Examples of adaptation strategies
There are examples of adaptation strategies where wine growers maintain productivity and quality as well as minimize freshwater withdrawals and terrestrial footprint (1):
- Integrated planning for production and conservation is emerging in several prominent wine-producing regions, where wine producers and conservationists have joined together to plan vineyard expansion and protect biodiversity by avoiding areas of high conservation importance.
- Investment in new varieties that would give similar flavors but with altered climate tolerances may avoid unfavourable land or water use outcomes. Marketing in anticipation of change can build consumer interest in new varietals. “Managed retreat” to new varieties may reduce water use and upland habitat loss that might be associated with attempts to retain varieties.
- Innovation in vineyard management may benefit conservation.

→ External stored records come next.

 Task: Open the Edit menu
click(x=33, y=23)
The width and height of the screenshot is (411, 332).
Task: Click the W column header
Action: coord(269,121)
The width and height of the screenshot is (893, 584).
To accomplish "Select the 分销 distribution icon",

Improved cooling techniques such as water-efficient micromisters or strategic vine orientation/trellising practices to control microclimates at the level of individual grape clusters can greatly reduce water use demands (2).

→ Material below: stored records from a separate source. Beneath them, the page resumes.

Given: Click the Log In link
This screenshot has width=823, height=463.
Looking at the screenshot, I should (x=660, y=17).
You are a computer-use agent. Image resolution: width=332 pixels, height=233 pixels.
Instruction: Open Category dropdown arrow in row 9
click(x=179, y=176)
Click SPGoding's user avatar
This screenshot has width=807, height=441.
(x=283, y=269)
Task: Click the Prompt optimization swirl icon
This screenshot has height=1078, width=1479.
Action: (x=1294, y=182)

In addition, vineyards may be displaced geographically beyond their traditional boundaries (‘terroir’ linked to soil, climate and traditions) (6).

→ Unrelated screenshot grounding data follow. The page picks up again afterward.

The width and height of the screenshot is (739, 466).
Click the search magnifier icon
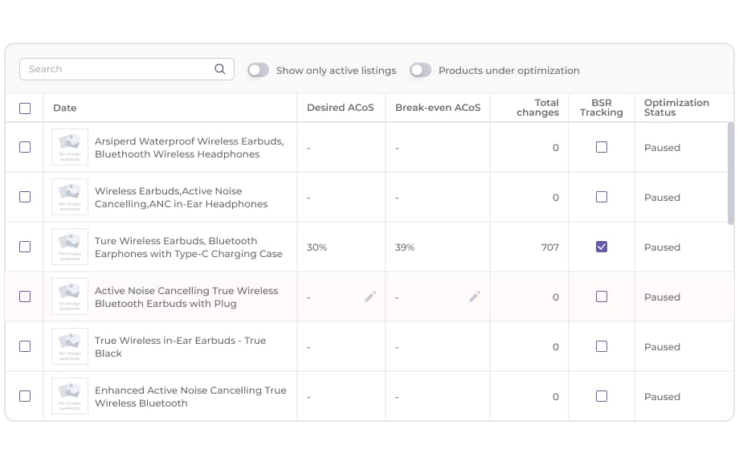219,69
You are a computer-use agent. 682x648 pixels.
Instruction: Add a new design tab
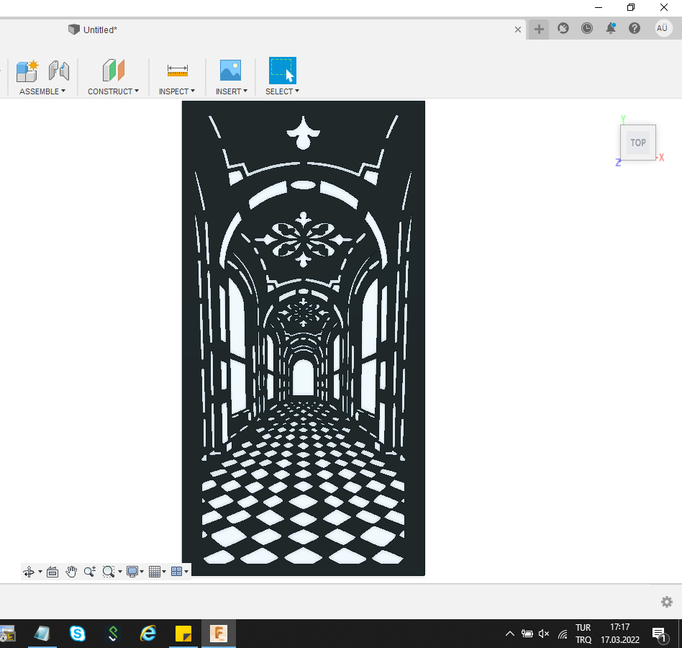pos(539,29)
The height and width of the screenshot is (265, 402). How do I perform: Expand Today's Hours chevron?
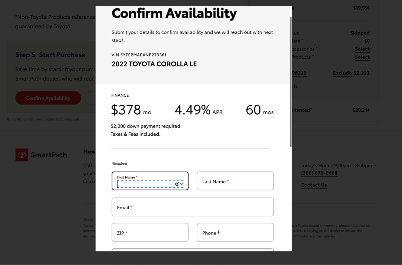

Changing the varieties of cultivated wine grapes can reduce the negative outcomes of climate change, but this reduction declines under greater warming (24). Currently, little of the diversity of 1,100 planted varieties is exploited. Many countries plant 70–90% of total hectares with the same 12 varieties, representing 1% of total diversity (25).
Barriers to the adaptation measures and strategies
There are barriers to the adaptation measures and strategies summarized above, however:
- Such technical solutions do not account for the unique characteristics of wine production cultures and consumer perceptions of wine quality that strongly affect the prices paid for the best wines (6,7). Consumers may not be willing to pay current day prices for red wines produced from other grape varieties (6).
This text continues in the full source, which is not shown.